What you have to do>
Count the lines in the entries below that contain the string "Given". Reply with the number only.

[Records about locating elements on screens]
........

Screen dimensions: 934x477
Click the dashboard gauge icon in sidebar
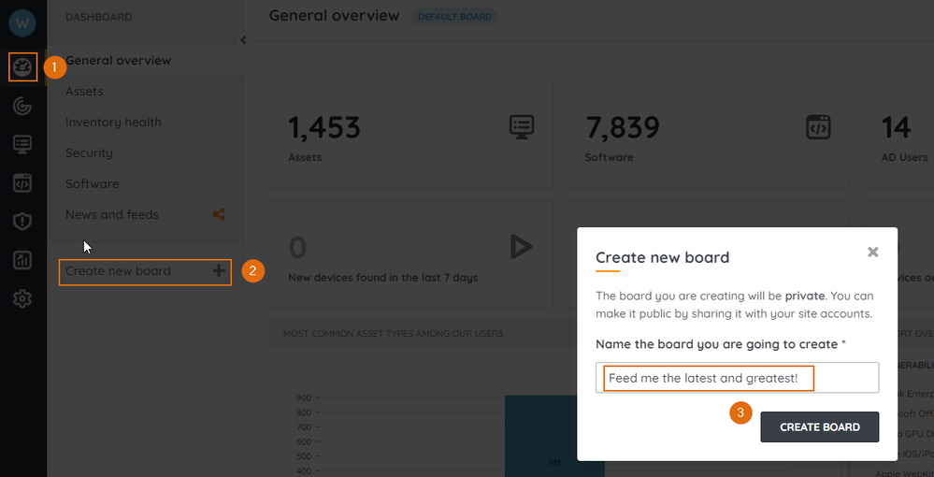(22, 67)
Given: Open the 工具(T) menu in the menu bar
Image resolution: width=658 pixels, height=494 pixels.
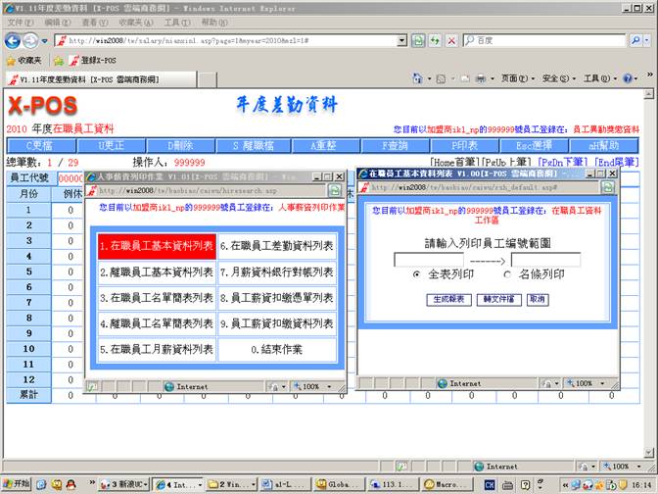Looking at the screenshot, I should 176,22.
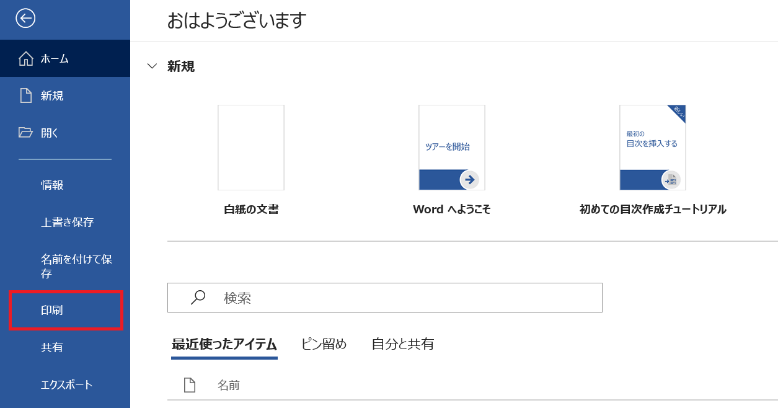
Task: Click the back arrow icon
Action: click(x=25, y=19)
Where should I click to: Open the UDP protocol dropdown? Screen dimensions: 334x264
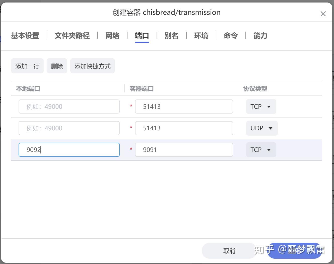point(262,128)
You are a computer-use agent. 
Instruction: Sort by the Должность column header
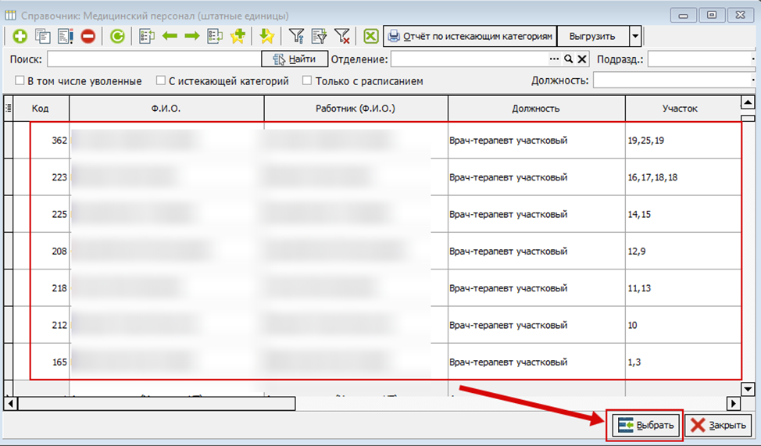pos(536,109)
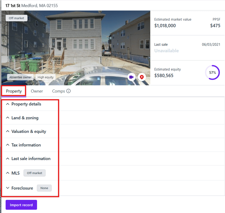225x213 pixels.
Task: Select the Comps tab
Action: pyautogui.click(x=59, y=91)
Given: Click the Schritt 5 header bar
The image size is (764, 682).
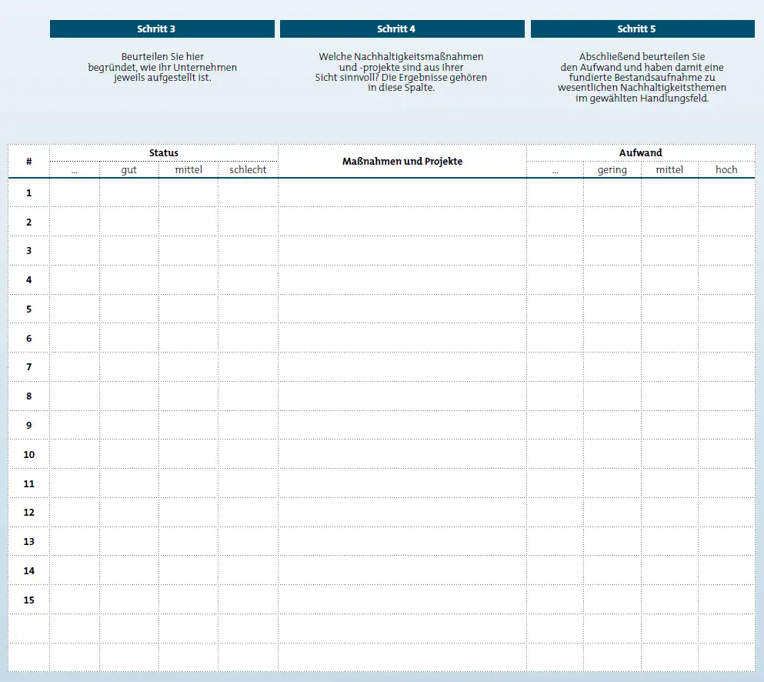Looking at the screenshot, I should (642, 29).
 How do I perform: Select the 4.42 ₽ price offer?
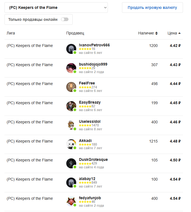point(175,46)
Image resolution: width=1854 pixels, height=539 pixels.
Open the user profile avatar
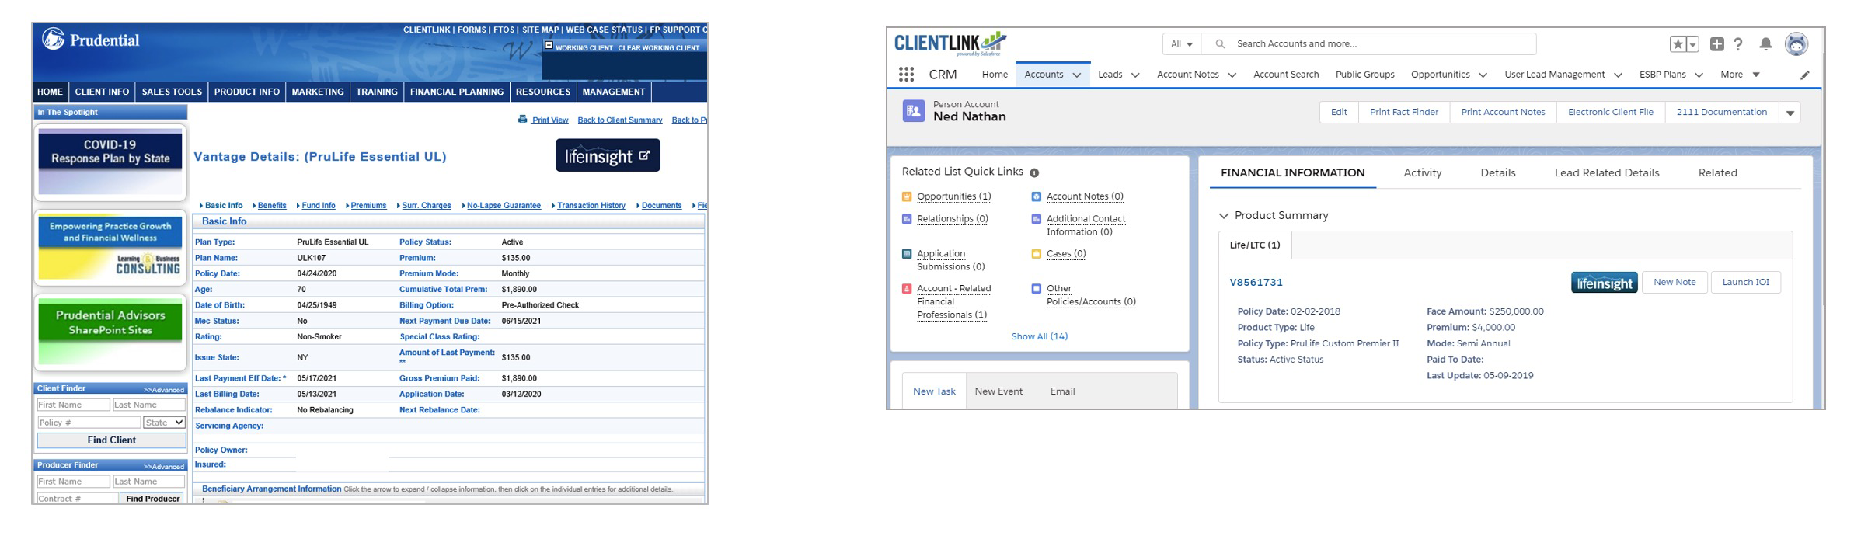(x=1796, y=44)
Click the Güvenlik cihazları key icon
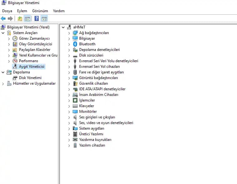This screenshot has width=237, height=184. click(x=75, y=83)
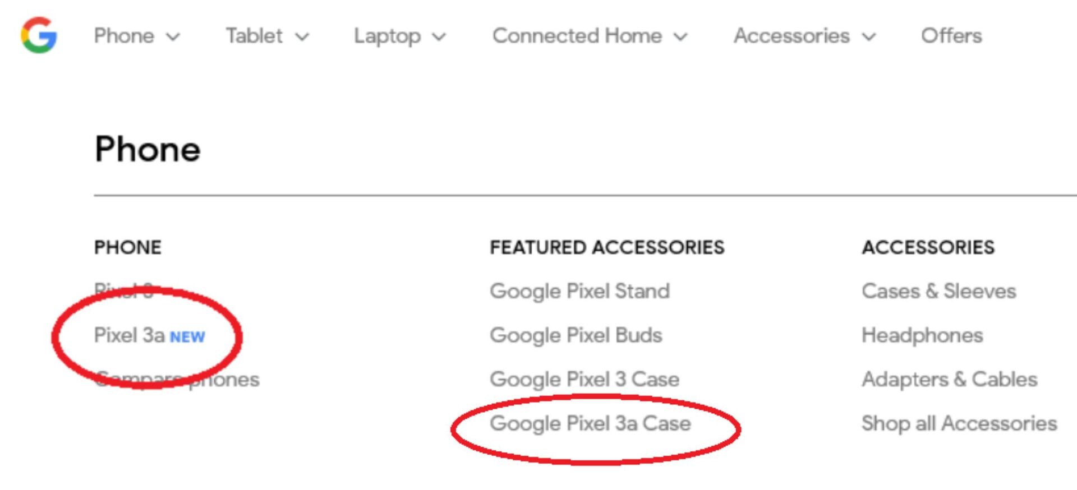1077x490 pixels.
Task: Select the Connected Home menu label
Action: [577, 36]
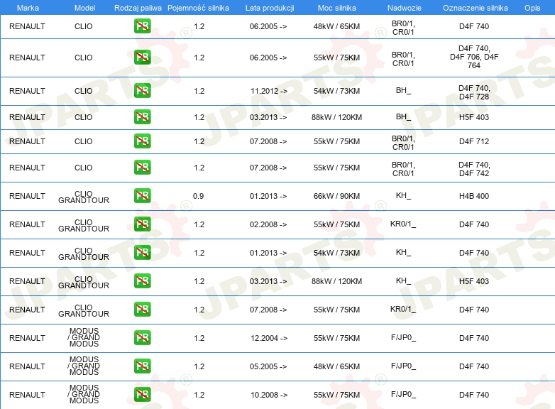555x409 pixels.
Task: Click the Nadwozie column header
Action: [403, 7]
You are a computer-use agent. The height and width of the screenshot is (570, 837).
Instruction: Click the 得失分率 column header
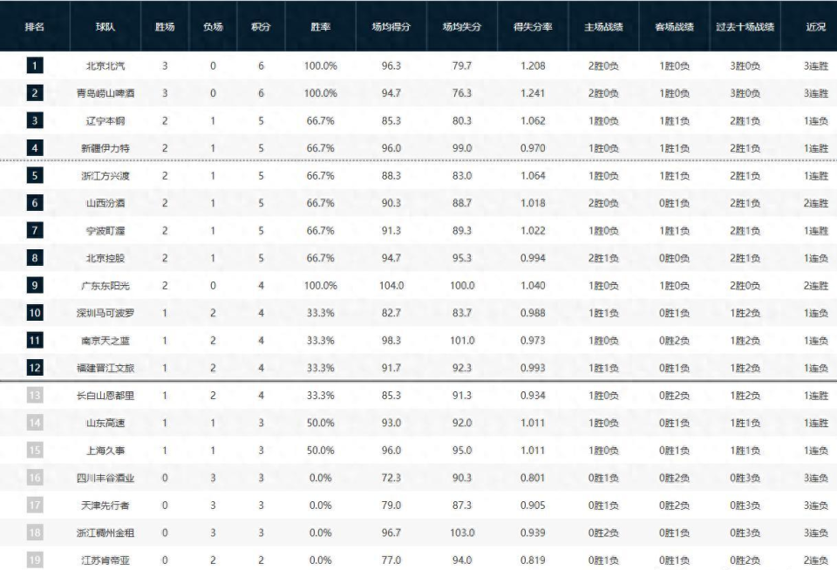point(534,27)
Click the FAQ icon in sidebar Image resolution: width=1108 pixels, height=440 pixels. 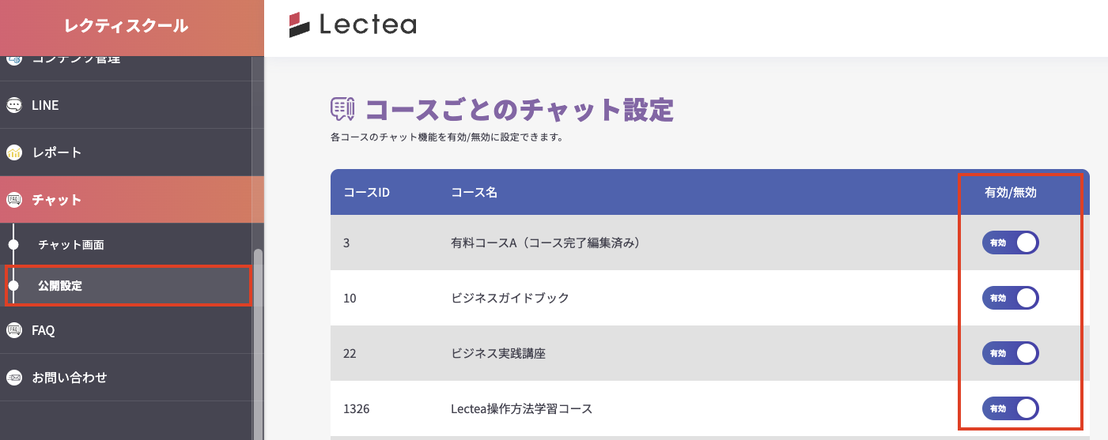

........

Completed task>
2